I assumed I would have three children. While the image of the partner I would have these children with always seemed out of focus, there was never a doubt I was going to be a mother. I believed this so firmly that I spent most of my adult life trying not to have children, stifling my fertility with birth control pills, waiting for the right moment. By the time I met, married, and made a life with my partner, the twilight of my 30s descended. That’s when I entered the mind-bending and emotional torture of trying to conceive. Eventually, we made it across the finish line and had our first child. Even though I was a new mom, changing dirty diapers and job hunting like our lives depended on it — which it kind of did — I closed my eyes, leaped, and tried to conceive one more time.
There are so many reasons why we shouldn’t have tried again. The first time my partner and I tried to conceive, I was plunged into the darkest moment of my life. That sounds like an overstatement, but it’s pretty accurate. My entire upbringing was based on the idea that I would be a fully formed woman only when I gave birth to a child.
None of my accomplishments — no diploma, no publication, no job title — would garner anywhere near the validation my relatives gave to each woman in my family who gave birth. I would remain a young adult, never a full-fledged woman, until I did this one thing. It wasn’t until I tried and failed to conceive that I realized how deeply flawed and damaging such a narrow definition of womanhood could be.
If I couldn’t conceive, then what was the point of my existence? All the research that pointed toward diminishing fertility associated with age came rushing at me when I menstruated after our first try. Things turned pretty dark by the second, third, and fourth tries. I had so fully associated motherhood with adulthood, my marriage, and my future that my handle on reality began to slip. In truth, I was dealing with other things in my life that were disjointed.
My partner and I moved abroad, and I had no job, no friends, no family. All I had was my phone. I survived on video chats and messaging my loved ones. That was my only connection to my old life. Plus, I was embarking on these emotional challenges completely alone, pretending everything was just fine.
I needed to be reminded that I was already whole. I needed to remember that my fertility, or lack thereof, did not define me. My partner witnessed my descent into the baby abyss and became so worried about leaving me alone with my dark thoughts that he asked me to stay with his family for a while. By that time, I was mostly incoherent and cried from the time I opened my eyes in the morning until I slipped into bed at night. I mourned the person I thought I was supposed to be and the future I thought I was supposed to have.
I hadn’t told my partner’s parents what fragmented me so profoundly. It took a few days of their cheerfulness, and taking me for walks, and cooking amazing dinners, for me to gather the will to speak the words, “We can’t have children.” His mother didn’t pause, “It took us four years before we could.” I had no idea my partner waited so long to be born!
Then things took a turn. Time went by, and I was still living my life in grayscale, unfertilized. In the middle of all that dragging around the apartment, I had a thought. I couldn’t remember my last cycle. I had withdrawn from daily life so entirely that I lost track of … well, keeping track. I had stopped checking my basal temperature, urinating on ovulation sticks, and wishing away menstruation. So I took a pregnancy test. Then I took five more.
My baby girl. Labor lasted 33 hours. My daughter didn't (and still doesn’t) sleep through the night. I hadn’t landed a full-time job. My husband was a freelancer and work wasn’t guaranteed. We still lived abroad, an ocean away from my family and friends.

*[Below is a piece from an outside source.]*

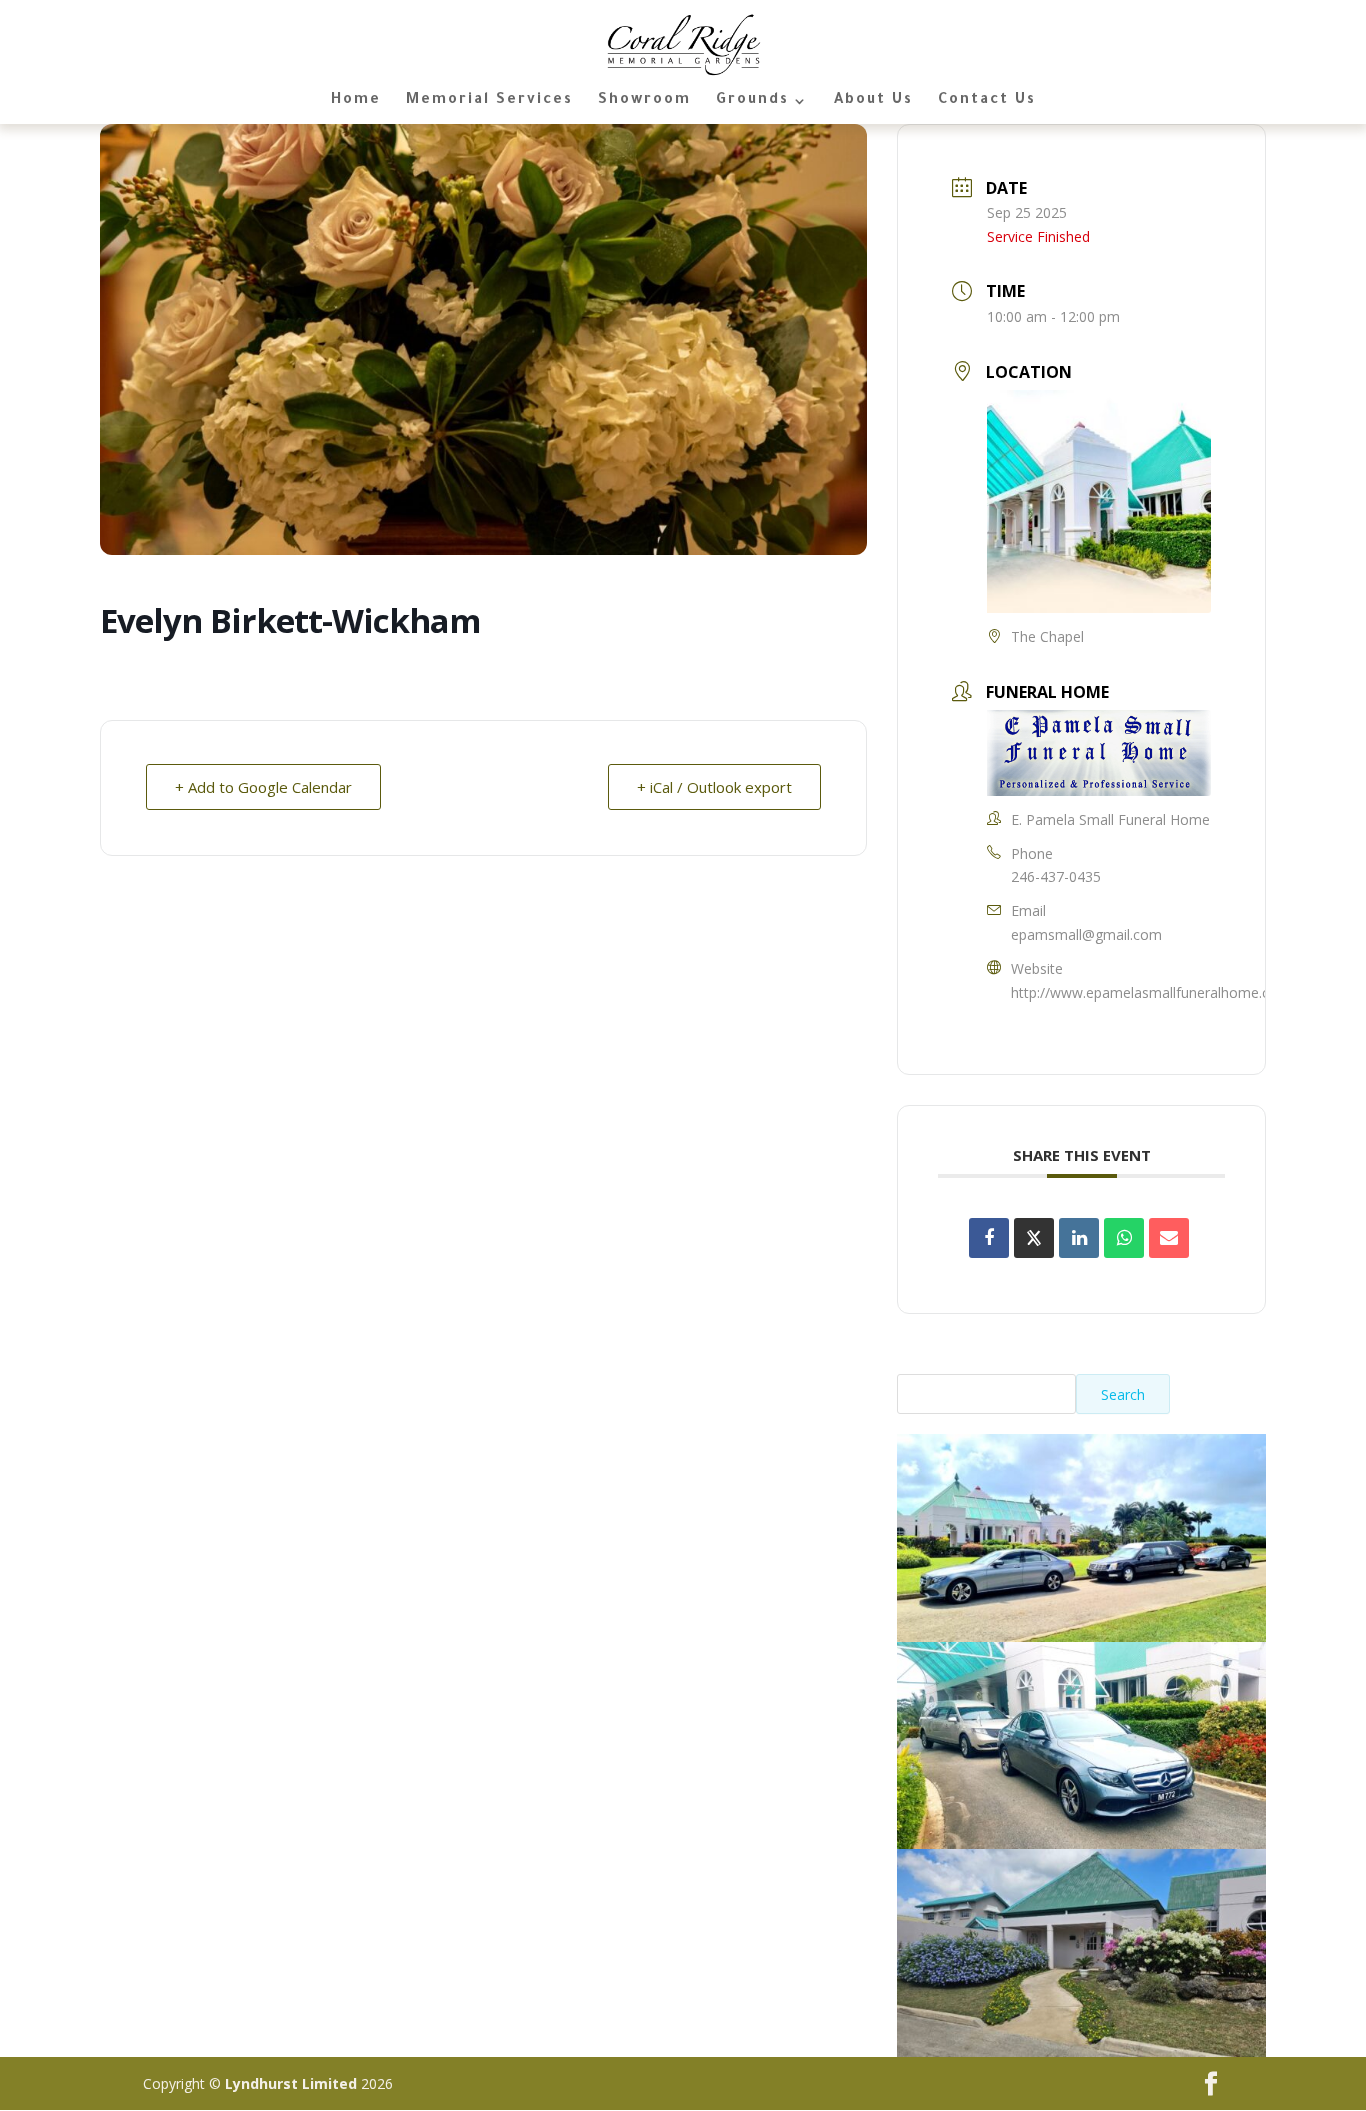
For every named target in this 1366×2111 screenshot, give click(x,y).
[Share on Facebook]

Child care costs as much as rent, and rent costs more than it would almost anywhere else in the world. There was no reason to try to have another baby. But we did it anyway. It was completely different this time around.
After we tried to conceive the first time, I learned that many of my friends either had gone through a similar experience or were dealing with situational infertility. For some, that meant they had not met a partner, or they could not afford fertility treatment, or they had cancer or endometriosis that resulted in a hysterectomy.
I felt fortunate to have my little girl. So the next time I embarked on my journey to conception, I promised myself I would be open about the process of trying. Most importantly, I tempered my expectations.
Months passed and we had not conceived. Then I needed to have a minor surgical procedure that meant pregnancy would need to be avoided. I made peace with the loss of each egg as the months passed. And then one spectacular week I received two pieces of life-changing news. One was a job offer, and one was a positive pregnancy test.
I sit here rubbing my belly. I’m confronted with a whole new world of challenges, and some of my old ones linger. Starting a new job while pregnant and parenting a toddler. Still living abroad.
And now, I bite my nails as I watch the world descend into a national health crisis that threatens the likelihood of medical staff and resources available to assist me during birth. But I soldier on, embodying a version of womanhood I never knew I had the strength to endure.